Young is a perfect subject for a biography — perfect, but daunting. Few men contributed so much to so many technical fields. Robinson's aim is to introduce non-scientists to Young's work and life. He succeeds, providing clear expositions of the technical material (especially that on optics and Egyptian hieroglyphs). Some readers of this book will, like Robinson, find Young's accomplishments impressive; others will see him as some historians have — as a dilettante. Yet despite the rich material presented in this book, readers will not end up knowing Young personally. We catch glimpses of a playful Young, doodling Greek and Latin phrases in his notes on medical lectures and translating the verses that a young lady had written on the walls of a summerhouse into Greek elegiacs. Young was introduced into elite society, attended the theatre and learned to dance and play the flute. In addition, he was an accomplished horseman. However, his personal life looks pale next to his vibrant career and studies.

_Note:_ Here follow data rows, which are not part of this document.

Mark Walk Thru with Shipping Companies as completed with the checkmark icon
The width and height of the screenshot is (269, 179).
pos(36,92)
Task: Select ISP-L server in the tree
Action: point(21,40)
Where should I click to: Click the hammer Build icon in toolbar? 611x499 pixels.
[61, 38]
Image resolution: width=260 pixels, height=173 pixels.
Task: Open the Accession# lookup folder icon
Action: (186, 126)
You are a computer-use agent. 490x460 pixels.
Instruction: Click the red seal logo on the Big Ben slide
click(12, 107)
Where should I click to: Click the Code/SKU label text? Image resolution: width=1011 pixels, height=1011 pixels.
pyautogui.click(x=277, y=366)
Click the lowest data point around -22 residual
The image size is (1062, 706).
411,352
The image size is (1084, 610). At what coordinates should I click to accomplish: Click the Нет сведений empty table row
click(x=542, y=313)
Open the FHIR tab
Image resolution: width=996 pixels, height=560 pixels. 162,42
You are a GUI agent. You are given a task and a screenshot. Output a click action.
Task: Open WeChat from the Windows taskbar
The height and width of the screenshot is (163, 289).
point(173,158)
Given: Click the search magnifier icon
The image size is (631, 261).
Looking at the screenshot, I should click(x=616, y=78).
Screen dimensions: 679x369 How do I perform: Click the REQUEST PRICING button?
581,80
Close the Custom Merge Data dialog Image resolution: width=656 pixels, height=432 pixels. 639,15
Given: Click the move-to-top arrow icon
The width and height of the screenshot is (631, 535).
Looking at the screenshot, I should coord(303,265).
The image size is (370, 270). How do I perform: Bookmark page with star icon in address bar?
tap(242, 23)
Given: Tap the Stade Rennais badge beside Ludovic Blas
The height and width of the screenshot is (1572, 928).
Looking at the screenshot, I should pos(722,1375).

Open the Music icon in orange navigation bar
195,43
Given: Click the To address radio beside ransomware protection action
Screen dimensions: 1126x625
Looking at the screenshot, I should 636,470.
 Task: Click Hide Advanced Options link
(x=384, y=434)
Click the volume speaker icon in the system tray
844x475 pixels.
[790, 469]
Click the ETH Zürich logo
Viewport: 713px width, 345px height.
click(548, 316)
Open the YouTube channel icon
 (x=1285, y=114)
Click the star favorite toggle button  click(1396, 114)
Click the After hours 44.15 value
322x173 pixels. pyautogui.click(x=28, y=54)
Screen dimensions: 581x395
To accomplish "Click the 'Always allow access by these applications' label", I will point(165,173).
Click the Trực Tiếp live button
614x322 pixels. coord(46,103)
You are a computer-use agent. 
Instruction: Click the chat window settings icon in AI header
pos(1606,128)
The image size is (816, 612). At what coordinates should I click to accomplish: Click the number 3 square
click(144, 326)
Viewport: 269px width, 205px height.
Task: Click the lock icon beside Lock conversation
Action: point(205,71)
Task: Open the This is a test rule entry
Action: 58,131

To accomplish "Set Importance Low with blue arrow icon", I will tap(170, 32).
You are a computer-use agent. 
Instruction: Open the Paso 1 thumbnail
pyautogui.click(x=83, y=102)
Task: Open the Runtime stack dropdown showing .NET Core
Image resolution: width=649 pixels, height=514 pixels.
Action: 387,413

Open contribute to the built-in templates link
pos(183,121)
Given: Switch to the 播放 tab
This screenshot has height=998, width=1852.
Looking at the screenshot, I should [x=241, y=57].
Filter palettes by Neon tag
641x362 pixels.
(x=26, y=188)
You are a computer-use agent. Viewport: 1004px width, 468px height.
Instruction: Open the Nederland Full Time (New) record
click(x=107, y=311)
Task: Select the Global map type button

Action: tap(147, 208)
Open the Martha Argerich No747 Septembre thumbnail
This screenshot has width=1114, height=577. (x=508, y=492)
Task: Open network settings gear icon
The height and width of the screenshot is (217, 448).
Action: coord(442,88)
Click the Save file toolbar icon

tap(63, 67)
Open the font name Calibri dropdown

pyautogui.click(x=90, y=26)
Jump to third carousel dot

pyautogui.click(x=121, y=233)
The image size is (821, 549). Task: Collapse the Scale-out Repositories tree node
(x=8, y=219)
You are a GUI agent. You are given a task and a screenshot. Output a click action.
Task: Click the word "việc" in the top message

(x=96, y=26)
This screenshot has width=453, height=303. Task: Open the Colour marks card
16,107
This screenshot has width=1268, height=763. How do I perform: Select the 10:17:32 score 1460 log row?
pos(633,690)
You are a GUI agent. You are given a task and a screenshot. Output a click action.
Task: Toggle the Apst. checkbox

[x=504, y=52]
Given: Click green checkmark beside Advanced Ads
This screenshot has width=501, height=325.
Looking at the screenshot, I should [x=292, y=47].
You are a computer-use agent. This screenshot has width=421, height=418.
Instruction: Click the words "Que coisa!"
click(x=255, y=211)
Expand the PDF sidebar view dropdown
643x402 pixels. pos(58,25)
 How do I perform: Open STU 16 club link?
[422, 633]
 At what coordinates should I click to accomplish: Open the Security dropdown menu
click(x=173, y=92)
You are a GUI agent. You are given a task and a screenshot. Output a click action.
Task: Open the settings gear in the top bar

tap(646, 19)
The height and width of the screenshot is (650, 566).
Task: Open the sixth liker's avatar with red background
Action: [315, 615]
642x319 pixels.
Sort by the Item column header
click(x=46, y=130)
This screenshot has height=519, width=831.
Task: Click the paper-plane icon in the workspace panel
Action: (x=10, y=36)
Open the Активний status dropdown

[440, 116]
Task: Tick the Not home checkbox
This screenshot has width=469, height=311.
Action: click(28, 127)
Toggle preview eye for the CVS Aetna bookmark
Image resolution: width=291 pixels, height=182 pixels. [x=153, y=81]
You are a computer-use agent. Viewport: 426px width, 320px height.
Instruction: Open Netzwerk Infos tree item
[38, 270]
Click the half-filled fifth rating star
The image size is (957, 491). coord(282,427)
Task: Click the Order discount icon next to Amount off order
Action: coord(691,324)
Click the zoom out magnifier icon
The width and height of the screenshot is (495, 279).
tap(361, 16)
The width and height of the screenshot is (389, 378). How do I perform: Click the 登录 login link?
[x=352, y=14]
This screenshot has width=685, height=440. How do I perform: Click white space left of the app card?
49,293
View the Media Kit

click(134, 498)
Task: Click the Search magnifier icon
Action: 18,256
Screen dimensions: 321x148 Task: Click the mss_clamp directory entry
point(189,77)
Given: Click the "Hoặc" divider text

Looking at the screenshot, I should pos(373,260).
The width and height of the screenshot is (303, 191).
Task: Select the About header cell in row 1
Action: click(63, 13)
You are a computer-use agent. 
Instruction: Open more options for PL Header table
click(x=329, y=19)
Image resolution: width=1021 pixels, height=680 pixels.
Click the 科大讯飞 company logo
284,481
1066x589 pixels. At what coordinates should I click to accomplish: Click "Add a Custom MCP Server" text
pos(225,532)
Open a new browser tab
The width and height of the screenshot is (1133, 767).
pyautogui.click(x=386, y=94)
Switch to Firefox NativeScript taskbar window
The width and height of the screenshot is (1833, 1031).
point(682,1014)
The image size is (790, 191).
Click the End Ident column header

Young married Eliza Maxwell in 1804, and according to Robinson, 'their marriage was happy and she appreciated his work'. Almost all we know about her is that she sustained her husband through some rancorous disputes about optics and that she worried about money when his medical career was slow to take off. Little evidence survives concerning the complexities of Young's relationships with his mother and father. Robinson does not credit them with shaping Young's extraordinary mind. Despite the lack of details concerning Young's relationships, however, anyone interested in what it means to be a genius should read this book.